Desconocemos si Hitman III es el canto del cisne de la franquicia o si se trata de un más que merecido descanso después de tantos títulos notables e incluso sobresalientes en tan poco tiempo, pero la verdad es que IO Interactive se ha superado a sí misma con una entrega que mejora y no poco todo lo visto en las dos partes previas del reboot que ha marcado esta trilogía.

Gracias a una enorme imaginación por parte de la desarrolladora a la hora de concebir unos escenarios que potencian al máximo el concepto de sandbox que está presente en estos últimos tiempos, el resultado final es un portento que combina todo lo mejor que ofrece para darnos la aventura del Agente 47 definitiva.

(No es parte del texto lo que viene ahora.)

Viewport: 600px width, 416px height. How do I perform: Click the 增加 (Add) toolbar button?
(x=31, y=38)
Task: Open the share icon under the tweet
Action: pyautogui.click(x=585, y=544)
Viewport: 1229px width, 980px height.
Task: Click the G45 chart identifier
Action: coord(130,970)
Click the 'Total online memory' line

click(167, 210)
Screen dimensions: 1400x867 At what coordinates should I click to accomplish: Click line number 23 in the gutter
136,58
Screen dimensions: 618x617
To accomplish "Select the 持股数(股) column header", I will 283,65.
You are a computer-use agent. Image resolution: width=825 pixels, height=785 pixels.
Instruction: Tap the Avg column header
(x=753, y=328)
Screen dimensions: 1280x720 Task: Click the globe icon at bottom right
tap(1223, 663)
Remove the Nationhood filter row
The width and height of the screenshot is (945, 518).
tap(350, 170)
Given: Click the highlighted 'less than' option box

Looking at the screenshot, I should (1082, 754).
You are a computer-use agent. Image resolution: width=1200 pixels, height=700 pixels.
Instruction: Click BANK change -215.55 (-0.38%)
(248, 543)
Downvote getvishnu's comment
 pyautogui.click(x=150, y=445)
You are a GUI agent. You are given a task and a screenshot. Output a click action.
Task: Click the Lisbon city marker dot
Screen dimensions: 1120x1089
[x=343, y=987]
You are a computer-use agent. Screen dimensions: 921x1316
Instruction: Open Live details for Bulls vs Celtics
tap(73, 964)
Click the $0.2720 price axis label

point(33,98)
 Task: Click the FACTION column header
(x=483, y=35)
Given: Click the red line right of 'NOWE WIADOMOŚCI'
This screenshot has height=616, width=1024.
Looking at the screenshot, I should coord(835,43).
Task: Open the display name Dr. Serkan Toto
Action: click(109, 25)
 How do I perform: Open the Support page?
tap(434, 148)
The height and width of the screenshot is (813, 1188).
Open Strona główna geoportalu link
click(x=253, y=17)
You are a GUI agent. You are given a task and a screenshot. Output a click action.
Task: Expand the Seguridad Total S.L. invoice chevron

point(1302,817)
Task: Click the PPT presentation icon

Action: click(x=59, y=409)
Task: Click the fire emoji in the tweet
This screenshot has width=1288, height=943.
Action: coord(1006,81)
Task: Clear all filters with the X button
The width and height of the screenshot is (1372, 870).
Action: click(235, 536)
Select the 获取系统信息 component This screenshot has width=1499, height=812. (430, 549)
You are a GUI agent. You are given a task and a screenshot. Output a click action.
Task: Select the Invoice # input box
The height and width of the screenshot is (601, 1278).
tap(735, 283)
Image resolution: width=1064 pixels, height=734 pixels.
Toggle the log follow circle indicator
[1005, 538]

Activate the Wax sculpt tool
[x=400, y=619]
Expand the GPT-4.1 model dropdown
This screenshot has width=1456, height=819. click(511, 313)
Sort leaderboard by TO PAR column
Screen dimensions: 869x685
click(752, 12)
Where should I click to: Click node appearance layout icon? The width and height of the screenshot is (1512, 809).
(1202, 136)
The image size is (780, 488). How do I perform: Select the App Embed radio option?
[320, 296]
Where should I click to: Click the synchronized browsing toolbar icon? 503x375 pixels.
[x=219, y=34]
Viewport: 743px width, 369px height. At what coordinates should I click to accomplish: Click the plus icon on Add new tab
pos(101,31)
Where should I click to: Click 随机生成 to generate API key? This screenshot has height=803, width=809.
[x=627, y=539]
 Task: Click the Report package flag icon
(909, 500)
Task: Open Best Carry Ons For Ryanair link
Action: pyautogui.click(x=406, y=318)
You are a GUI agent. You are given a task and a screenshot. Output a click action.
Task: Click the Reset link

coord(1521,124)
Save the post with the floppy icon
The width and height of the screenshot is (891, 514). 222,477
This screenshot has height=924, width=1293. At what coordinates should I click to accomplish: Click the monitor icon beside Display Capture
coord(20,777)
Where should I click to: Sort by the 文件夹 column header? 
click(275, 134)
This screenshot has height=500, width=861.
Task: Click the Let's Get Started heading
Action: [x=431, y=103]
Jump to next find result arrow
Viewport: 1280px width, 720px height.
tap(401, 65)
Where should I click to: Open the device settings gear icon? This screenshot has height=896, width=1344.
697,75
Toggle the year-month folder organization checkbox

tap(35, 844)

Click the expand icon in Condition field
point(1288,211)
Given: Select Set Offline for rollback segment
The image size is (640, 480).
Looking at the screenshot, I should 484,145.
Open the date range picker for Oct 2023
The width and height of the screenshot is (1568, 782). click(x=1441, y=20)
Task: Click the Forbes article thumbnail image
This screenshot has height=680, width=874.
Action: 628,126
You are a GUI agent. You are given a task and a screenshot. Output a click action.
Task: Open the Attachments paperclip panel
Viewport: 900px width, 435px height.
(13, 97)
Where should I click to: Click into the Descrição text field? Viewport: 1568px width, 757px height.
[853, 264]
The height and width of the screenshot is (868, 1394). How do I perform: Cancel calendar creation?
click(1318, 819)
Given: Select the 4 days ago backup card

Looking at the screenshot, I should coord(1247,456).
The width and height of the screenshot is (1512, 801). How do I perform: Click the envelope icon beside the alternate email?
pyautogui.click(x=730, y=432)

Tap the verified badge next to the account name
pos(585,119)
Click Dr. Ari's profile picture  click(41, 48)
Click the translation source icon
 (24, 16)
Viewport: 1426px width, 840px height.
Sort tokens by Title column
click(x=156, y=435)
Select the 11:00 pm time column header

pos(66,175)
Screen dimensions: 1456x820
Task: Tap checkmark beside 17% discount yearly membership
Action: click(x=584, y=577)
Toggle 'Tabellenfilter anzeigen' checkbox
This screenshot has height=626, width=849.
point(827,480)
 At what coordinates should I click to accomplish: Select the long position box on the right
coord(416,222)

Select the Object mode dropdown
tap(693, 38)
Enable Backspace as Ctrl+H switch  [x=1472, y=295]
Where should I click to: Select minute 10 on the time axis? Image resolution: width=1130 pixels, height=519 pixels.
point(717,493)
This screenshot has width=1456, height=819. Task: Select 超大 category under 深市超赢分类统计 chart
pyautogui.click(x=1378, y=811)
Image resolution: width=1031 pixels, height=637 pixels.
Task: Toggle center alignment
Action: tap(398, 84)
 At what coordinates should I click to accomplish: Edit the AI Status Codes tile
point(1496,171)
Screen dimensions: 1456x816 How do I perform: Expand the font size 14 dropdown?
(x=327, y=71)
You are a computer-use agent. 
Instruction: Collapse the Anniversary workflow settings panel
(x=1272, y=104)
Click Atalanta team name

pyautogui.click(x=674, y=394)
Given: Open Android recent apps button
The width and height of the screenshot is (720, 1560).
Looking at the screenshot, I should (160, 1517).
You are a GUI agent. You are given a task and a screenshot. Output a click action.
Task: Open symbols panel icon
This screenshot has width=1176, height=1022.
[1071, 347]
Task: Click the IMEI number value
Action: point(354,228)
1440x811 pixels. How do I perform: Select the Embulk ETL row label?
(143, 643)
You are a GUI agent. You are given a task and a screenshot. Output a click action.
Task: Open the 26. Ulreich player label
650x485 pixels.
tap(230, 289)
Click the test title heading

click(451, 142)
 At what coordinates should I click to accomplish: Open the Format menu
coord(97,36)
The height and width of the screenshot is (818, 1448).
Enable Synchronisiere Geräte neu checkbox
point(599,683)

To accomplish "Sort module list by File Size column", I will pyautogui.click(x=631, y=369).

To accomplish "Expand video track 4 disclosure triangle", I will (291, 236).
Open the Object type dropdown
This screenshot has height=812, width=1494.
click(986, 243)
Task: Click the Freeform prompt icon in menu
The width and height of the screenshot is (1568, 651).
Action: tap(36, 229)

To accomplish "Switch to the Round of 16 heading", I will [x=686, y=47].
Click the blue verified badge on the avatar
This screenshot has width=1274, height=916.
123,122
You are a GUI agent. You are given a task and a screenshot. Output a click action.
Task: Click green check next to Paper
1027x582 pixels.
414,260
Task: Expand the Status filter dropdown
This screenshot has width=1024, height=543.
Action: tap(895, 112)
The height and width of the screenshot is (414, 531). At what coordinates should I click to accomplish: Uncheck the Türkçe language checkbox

Por último, el hecho de que se haya anunciado que IO Interactive se va a encargar de un nuevo juego de James Bond nos abre un casi infinito número de posibilidades realmente ilusionantes respecto a su innegable capacidad para el género de la infiltración. Sé que no es realista, pero la opción de un 007 con su licencia para matar de la mano de gente tan capaz como esta desarrolladora nos podría acercar a ese escenario maravilloso de un heredero espiritual de aquel mítico Goldeneye por el que todos suspiramos desde su estreno hace algunos lustros.